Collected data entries
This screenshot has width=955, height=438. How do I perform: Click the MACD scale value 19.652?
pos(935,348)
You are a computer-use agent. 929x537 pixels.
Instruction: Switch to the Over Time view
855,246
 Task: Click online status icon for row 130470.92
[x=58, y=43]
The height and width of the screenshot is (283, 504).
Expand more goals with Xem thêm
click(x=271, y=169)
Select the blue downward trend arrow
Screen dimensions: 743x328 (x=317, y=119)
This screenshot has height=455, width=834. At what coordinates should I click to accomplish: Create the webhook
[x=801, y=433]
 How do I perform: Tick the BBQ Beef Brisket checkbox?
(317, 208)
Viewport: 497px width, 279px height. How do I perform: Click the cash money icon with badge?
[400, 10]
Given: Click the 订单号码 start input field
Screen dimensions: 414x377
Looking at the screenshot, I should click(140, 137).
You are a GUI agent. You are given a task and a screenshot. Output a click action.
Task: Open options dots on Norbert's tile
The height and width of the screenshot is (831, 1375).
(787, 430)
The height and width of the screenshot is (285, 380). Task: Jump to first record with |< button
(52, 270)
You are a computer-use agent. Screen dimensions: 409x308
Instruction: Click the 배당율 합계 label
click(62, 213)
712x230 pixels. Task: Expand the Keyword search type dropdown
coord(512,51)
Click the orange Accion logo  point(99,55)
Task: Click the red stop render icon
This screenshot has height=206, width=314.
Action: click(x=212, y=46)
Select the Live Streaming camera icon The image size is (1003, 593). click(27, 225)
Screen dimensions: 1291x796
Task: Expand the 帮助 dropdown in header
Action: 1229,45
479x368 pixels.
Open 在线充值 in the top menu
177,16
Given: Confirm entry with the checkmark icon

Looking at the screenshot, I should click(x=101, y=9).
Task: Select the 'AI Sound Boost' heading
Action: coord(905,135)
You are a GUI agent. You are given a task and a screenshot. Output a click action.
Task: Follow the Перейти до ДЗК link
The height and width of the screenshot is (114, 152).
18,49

What to produce
Set every record down again exactly as written.

Solution to the problem
This screenshot has width=955, height=438. How do I perform: Click the MACD scale value 19.652?
pos(935,348)
You are a computer-use agent. 929x537 pixels.
Instruction: Switch to the Over Time view
855,246
 Task: Click online status icon for row 130470.92
[x=58, y=43]
The height and width of the screenshot is (283, 504).
Expand more goals with Xem thêm
click(x=271, y=169)
Select the blue downward trend arrow
Screen dimensions: 743x328 (x=317, y=119)
This screenshot has height=455, width=834. At what coordinates should I click to accomplish: Create the webhook
[x=801, y=433]
 How do I perform: Tick the BBQ Beef Brisket checkbox?
(317, 208)
Viewport: 497px width, 279px height. How do I perform: Click the cash money icon with badge?
[400, 10]
Given: Click the 订单号码 start input field
Screen dimensions: 414x377
Looking at the screenshot, I should click(140, 137).
You are a GUI agent. You are given a task and a screenshot. Output a click action.
Task: Open options dots on Norbert's tile
The height and width of the screenshot is (831, 1375).
(787, 430)
The height and width of the screenshot is (285, 380). Task: Jump to first record with |< button
(52, 270)
You are a computer-use agent. Screen dimensions: 409x308
Instruction: Click the 배당율 합계 label
click(62, 213)
712x230 pixels. Task: Expand the Keyword search type dropdown
coord(512,51)
Click the orange Accion logo  point(99,55)
Task: Click the red stop render icon
This screenshot has height=206, width=314.
Action: click(x=212, y=46)
Select the Live Streaming camera icon The image size is (1003, 593). click(27, 225)
Screen dimensions: 1291x796
Task: Expand the 帮助 dropdown in header
Action: 1229,45
479x368 pixels.
Open 在线充值 in the top menu
177,16
Given: Confirm entry with the checkmark icon

Looking at the screenshot, I should click(x=101, y=9).
Task: Select the 'AI Sound Boost' heading
Action: coord(905,135)
You are a GUI agent. You are given a task and a screenshot. Output a click action.
Task: Follow the Перейти до ДЗК link
The height and width of the screenshot is (114, 152).
18,49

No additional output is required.